What you are asked to do
Could you return the data below exactly as it appears?

Given data
● ● ● ● ●
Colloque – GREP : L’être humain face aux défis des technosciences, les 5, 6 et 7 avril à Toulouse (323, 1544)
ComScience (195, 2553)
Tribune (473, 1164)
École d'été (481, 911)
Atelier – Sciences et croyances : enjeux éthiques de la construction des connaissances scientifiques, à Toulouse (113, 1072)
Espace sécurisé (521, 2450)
● ● ● ● ●
Result of the task
Colloque – GREP : L’être humain face aux défis des technosciences, les 5, 6 et 7 avril à Toulouse (323, 1544)
ComScience (195, 2553)
Tribune (473, 1164)
École d'été (481, 911)
Atelier – Sciences et croyances : enjeux éthiques de la construction des connaissances scientifiques, à Toulouse (113, 1072)
Espace sécurisé (521, 2450)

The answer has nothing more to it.